The Financial Conduct Authority (FCA) has proposed new rules which are aimed at tackling the worrying rise in long-term credit card debts, by compelling firms to encourage faster repayments, and in some cases, reducing or waiving interest charges.
According to the FCA, persistent credit card debt affects anyone who has paid more in interest and charges than they have repaid of their borrowing over the course of 18 months. With an estimated 3.3 million people in persistent debt, their new proposals could provide a much needed source of relief.
Andrew Bailey, chief executive of the FCA, highlighted the extreme costs of persistent debt, noting that this was largely deliberate on the part of lenders ‘because these customers remain profitable, firms have few incentives to intervene.’
The new guidelines suggest that firms should contact customers who have been in persistent debt for more than a year and a half, prompting them to make faster repayments.
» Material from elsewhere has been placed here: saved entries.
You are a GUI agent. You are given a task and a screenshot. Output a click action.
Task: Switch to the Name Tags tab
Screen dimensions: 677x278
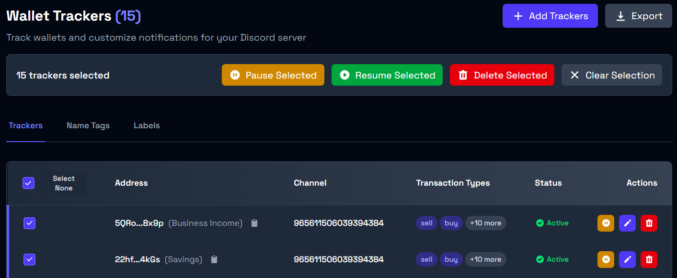point(88,125)
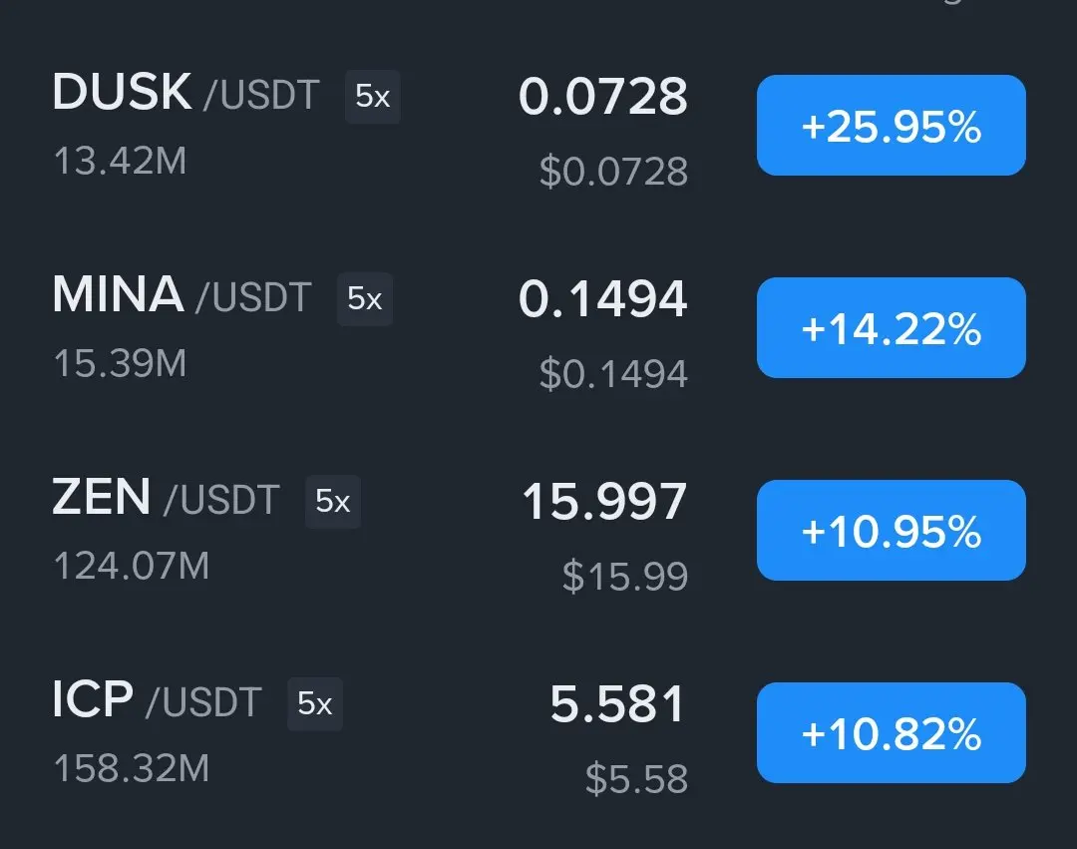Click the +10.95% change button
This screenshot has width=1077, height=849.
891,531
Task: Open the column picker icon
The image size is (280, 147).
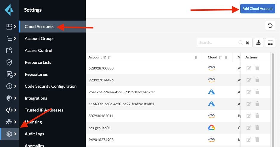Action: [x=270, y=43]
Following a further period of 18 months, firms would be required to propose repayment plans to customers. Those who cannot afford to pay the balance in a reasonable period could then have interest charges reduced or cancelled. The FCA also recommends that firms use the vast amount of customer data available to them to identify those experiencing difficulties and intervene.
The proposals are now in consultation until July 3rd 2017, with the watchdog estimating that it could save customers between £3 billion and £13 billion by 2030.
In the meantime, it’s always worth weighing up every option before you take the plunge with a particular credit card or loan. If you aren’t confident that you’ll be able to pay off the amount you borrow each month, other forms of credit may be more suitable for you.